Wet armpits are, without a doubt, very uncomfortable. Excessive underarm sweating is also known as axillary hyperhidrosis. This embarrassing condition often results in bad odor and wetness. So does sweaty feet – it’s hard to concentrate on much else when your toes are moving in muck. Handshakes aren’t as congenial with wet palms. People suffering from excessive sweating, no matter their age, prefer to avoid any form of social contact for fear of embarrassing themselves. They work alone, keep hands in their pockets, stay home on weekends – anything to keep anyone from learning of their condition.

Excessive sweating – that is, producing more perspiration than the normal amount usually secreted by the body – affects people of all ages, though it is often more often found in adolescents and young adults. At this stage, one might experience sweaty palms, feet and underarms. Whichever part of the body the condition hits, it usually stays with the individual for the rest of his life unless treated through medical or surgical means.
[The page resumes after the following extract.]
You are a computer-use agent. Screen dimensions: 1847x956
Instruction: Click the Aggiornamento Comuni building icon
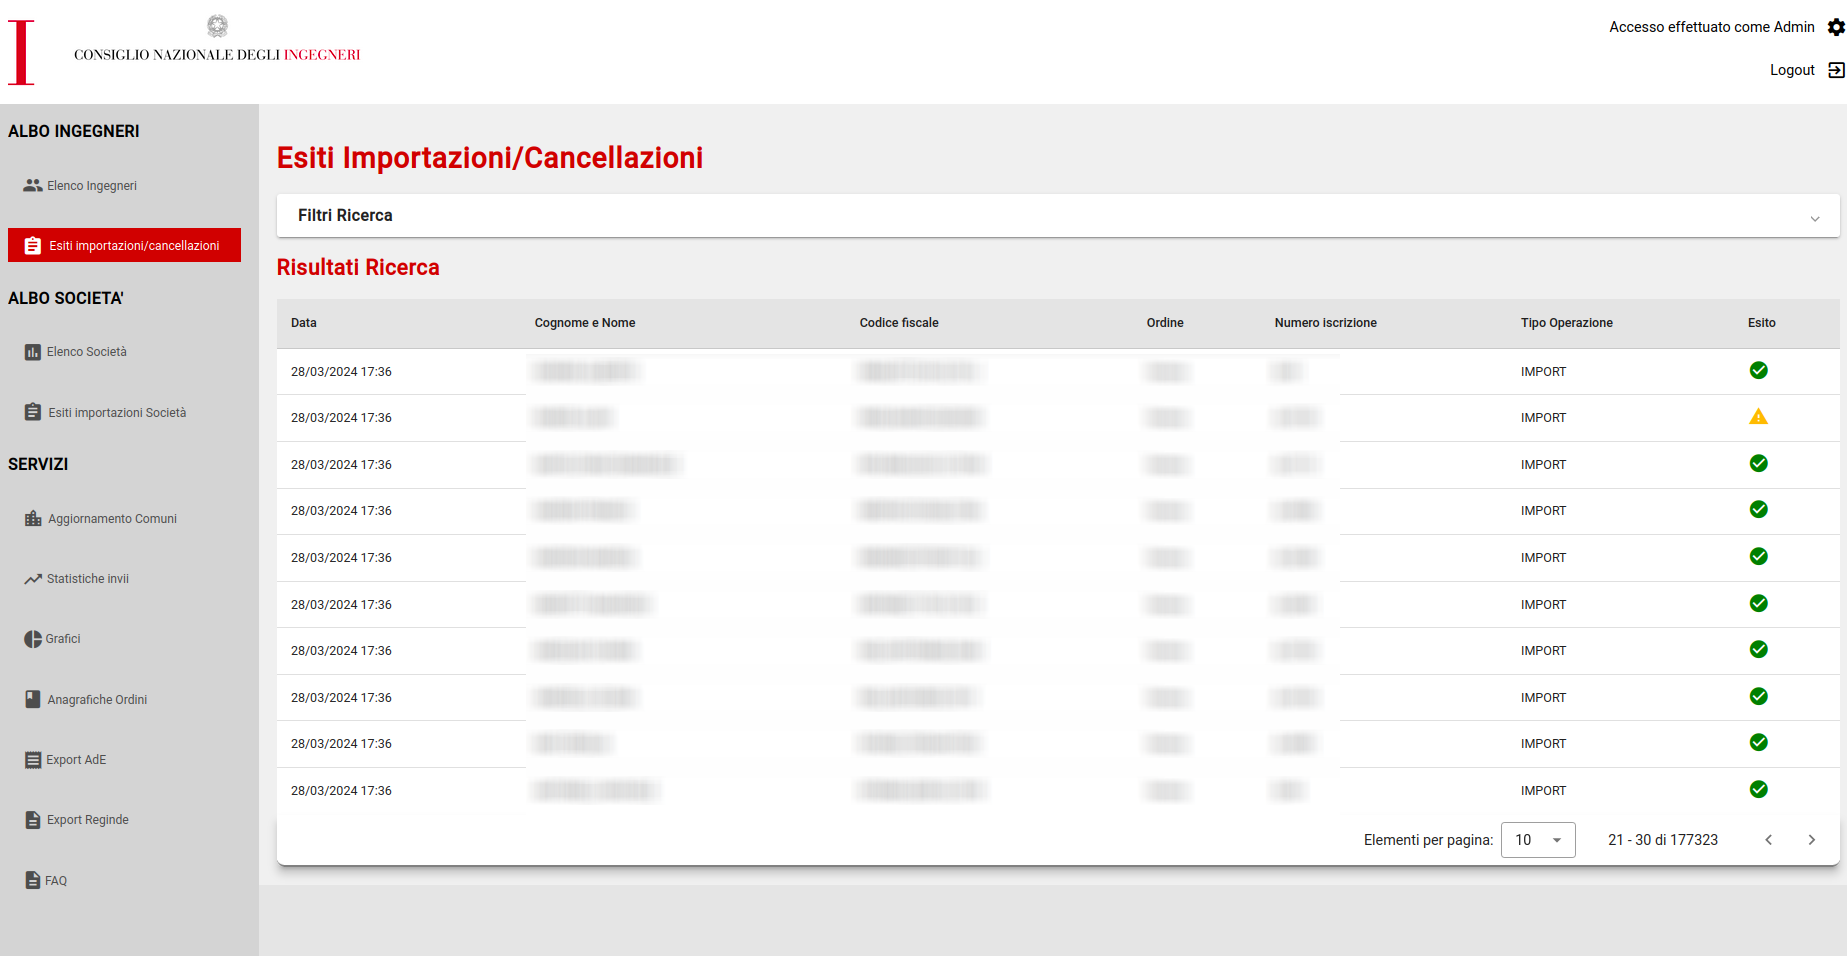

Most likely, an individual’s profession contributes to excessive sweating. Sufferers of such disorders are people who experience constant anxiety and tension. Those who suffer from facial and underarm sweating at night most likely work in front of an audience most of the time, such as speakers and musicians. No profession is exempted from excessive sweating, but jobs like models, TV personalities, chefs, executives, attorneys, and salesman are at highest risk.

Several surgical procedures can free individuals from such turmoil, as well as other treatments as botox injections, iontophoresis. or drysol. The downside to these treatments is that they might cause permanent physiological damage to an individual.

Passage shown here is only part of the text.